Lesetext —
◇ ◇ ◇ ◇ ◇

Die Ausstrahlung des Interviews
hat den rumänischen Diktator
Nicolae Ceausescu dazu gezwungen,
ein verhängnisvolles Ultimatum zu stellen.

 

László Tõkés stand nun unter ständiger Beobachtung durch die Securitate und wurde schließlich entlassen, weil er offen über die unzureichenden Zustände in der Kirche gesprochen hatte (zum Beispiel den Mangel an Bibeln). Er war schon zwei Jahre lang arbeitslos gewesen, als die Obrigkeit der Kritik aus dem Westen nachgab und ihn im Juni 1986 eine Stelle als Hilfspfarrer unter Pastor Leo Peuker in der Ungarischen Protestantischen (Reformierten) Kirche in Temeswar antreten ließ. Als Peuker im Dezember plötzlich starb, stieg Tõkés automatisch zum Pastor der Gemeinde auf.

◇ ◇ ◇ ◇ ◇

Bereitgestelltes Material —
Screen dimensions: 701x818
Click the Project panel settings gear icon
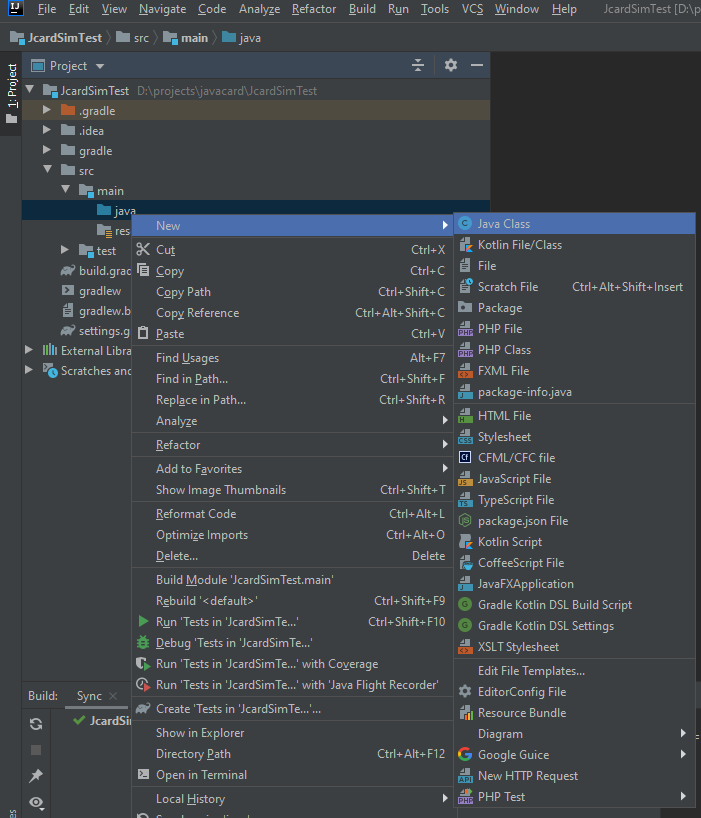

◇ ◇ ◇ ◇ ◇

Aufgabenstellung —
Schreiben Sie aus dem Text über László Tõkés den Abschnitt wortgetreu ab, der mit den Worten „Die Ausstrahlung des“ einsetzt und mit „der Gemeinde auf.“ schließt.

Ergebnis —
Die Ausstrahlung des Interviews
hat den rumänischen Diktator
Nicolae Ceausescu dazu gezwungen,
ein verhängnisvolles Ultimatum zu stellen.

 

László Tõkés stand nun unter ständiger Beobachtung durch die Securitate und wurde schließlich entlassen, weil er offen über die unzureichenden Zustände in der Kirche gesprochen hatte (zum Beispiel den Mangel an Bibeln). Er war schon zwei Jahre lang arbeitslos gewesen, als die Obrigkeit der Kritik aus dem Westen nachgab und ihn im Juni 1986 eine Stelle als Hilfspfarrer unter Pastor Leo Peuker in der Ungarischen Protestantischen (Reformierten) Kirche in Temeswar antreten ließ. Als Peuker im Dezember plötzlich starb, stieg Tõkés automatisch zum Pastor der Gemeinde auf.